L’associazione aveva indicato a giugno un modello sperimentale già adottato in 42 municipalità emiliane, rimasto senza seguito.

A pochi giorni dall’avvio del nuovo anno scolastico, previsto per lunedì 14 settembre, famiglie e imprese del territorio si preparano ad affrontare difficoltà organizzative già emerse in passato. Orari provvisori, ingressi scaglionati, giornate con attività ridotte e ritardi nell’attivazione del servizio mensa rischiano di complicare la gestione quotidiana dei genitori e la programmazione del lavoro.

Secondo Confartigianato Imprese Cuneo, la situazione era prevedibile e avrebbe potuto essere affrontata in anticipo. L’associazione sostiene di aver presentato nel mese di giugno alle istituzioni locali e regionali una proposta per accompagnare gradualmente gli alunni all’inizio delle lezioni, senza però ricevere seguito concreto.

La proposta per l’avvio anticipato

Il progetto prevedeva l’apertura anticipata delle scuole primarie negli ultimi giorni di agosto, attraverso attività formative e ludiche, oltre a iniziative preparatorie in vista dell’avvio ufficiale dell’anno scolastico. L’obiettivo indicato era duplice: offrire ai bambini un ingresso graduale nel nuovo percorso e consentire a genitori e imprese di organizzare con maggiore equilibrio i tempi familiari e lavorativi.

Confartigianato richiama il caso dell’Emilia-Romagna, dove un modello analogo sarebbe stato realizzato in 42 Comuni. L’esperienza viene indicata dall’associazione come un esempio di possibile collaborazione tra sistema scolastico, famiglie e tessuto produttivo, con l’utilizzo degli spazi scolastici anche prima dell’inizio delle lezioni ordinarie.

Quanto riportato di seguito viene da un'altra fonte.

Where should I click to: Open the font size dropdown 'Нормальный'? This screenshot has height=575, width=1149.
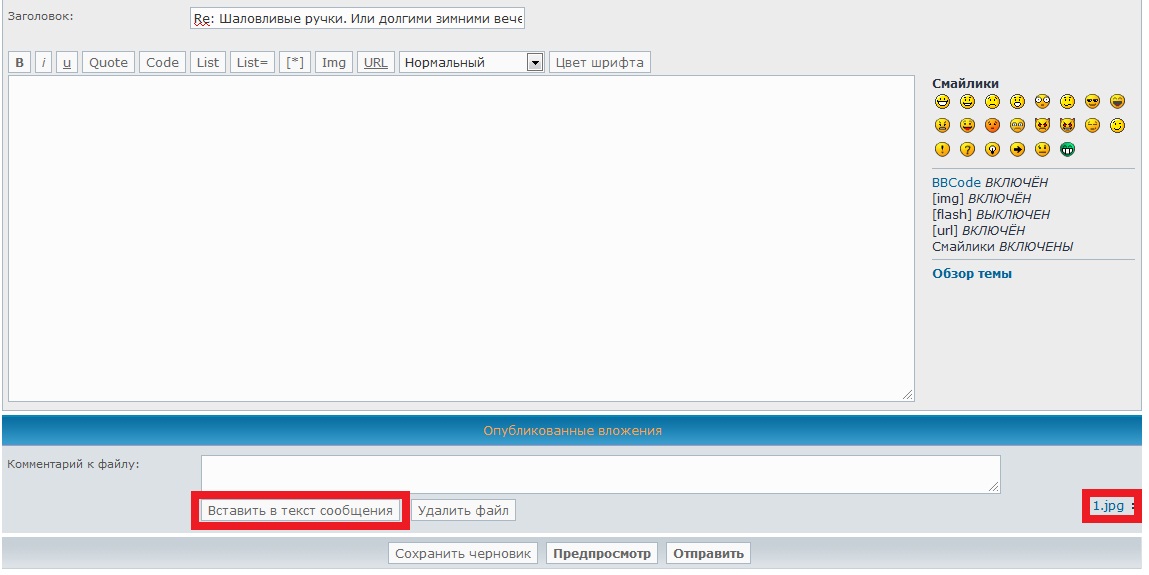tap(471, 63)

L’appello alle istituzioni

Daniela Balestra, presidente di Confartigianato Imprese Cuneo, denuncia il ripetersi ogni anno delle stesse criticità nella fase iniziale del calendario scolastico. In particolare, richiama le conseguenze degli orari ridotti, delle entrate differenziate e delle mense non ancora operative sulla quotidianità dei nuclei familiari.

Per la presidente, le difficoltà nella gestione dei figli incidono anche sull’organizzazione e sulla produttività delle aziende. La scuola, sostiene Balestra, non dovrebbe essere considerata separatamente rispetto alla vita economica e sociale della provincia, perché le modalità di avvio delle attività didattiche hanno ricadute dirette sulla conciliazione tra lavoro e famiglia.

L’associazione chiede quindi alla Regione, agli enti locali e all’Ufficio scolastico di aprire un confronto strutturale sul tema. L’obiettivo è superare la gestione emergenziale dell’inizio dell’anno e definire per tempo strumenti di continuità educativa e di sostegno alle famiglie, così da evitare il ripetersi delle medesime difficoltà nel prossimo settembre.